It's hard to find anything about this movie that isn't horrid.
The Clone Wars ends the process that Phantom Menace began. By replacing the characters with CGI animations, the Star Wars franchise has finally removed the last traces of humanity from the story. The only thing remaining is the marketing tie-ins.
So much has been written about the creative bankruptcy at the heart of the Star Wars legacy that there's no point in assigning blame and naming names. Let's just say that we all used to have a sense of wonder and nostalgia for a certain trilogy. Since 1999 those feelings have been raped like a wildlife refuge on an oil field.
As a kid, I had heard rumors of a Clone War that preceded the story I had grown to love. I had no idea what a clone war would entail, but in my fourteen-year-old head it was epic and mythic beyond imagining.
Who would have thought it could be so dull.
Somewhere in the galaxy, on a war-ravaged planet, a mechanically inhuman army of droids faces off against a marginally less mechanical army of clones. Why are they fighting? Who the hell can tell. Haven't clones and robots always hated each other?
The script is so arbitrary and nonsensical, one can only assume that it was written by the same computer that did the animation.
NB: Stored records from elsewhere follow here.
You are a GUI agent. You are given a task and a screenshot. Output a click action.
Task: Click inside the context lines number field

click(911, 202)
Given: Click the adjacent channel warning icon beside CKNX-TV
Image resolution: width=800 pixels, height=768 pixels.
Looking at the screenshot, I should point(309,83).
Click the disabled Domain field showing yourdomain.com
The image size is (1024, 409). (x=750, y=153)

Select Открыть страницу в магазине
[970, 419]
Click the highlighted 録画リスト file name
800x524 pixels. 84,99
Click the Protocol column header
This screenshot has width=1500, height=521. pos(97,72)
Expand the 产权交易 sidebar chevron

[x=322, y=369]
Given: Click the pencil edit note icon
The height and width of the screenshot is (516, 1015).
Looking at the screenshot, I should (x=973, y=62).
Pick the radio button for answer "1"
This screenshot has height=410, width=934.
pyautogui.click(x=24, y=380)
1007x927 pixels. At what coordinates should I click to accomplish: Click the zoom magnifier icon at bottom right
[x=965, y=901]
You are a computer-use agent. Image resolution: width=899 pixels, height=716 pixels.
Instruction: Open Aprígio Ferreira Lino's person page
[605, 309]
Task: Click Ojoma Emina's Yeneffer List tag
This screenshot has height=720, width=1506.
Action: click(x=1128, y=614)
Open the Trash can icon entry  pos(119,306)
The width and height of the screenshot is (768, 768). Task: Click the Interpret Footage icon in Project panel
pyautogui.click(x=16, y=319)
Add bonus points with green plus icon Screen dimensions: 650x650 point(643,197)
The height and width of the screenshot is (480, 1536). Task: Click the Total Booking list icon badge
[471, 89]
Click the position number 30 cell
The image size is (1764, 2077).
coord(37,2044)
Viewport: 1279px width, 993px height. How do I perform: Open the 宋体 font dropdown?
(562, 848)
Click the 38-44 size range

Faces are rendered in cartoonish swoops, no doubt to side-step the whole uncanny valley issue. The result looks like a creepy hybrid between department store mannequins and Max Headroom, only with less personality than either.
The Roger-Roger droids are the most likable characters, and they get slaughtered with heart-breaking brutality. Likewise, the Jango clones are mercilessly dismembered and blown apart in virtually every scene. It's as if the writers thought that because they're clones that violence against them doesn't count. I can tell you right now that decapitated clones have no place in a kid's movie.
The jedis burn through clones like dollar bills at the Yellow Rose. No wonder the clones decided to frag those jedi bastards.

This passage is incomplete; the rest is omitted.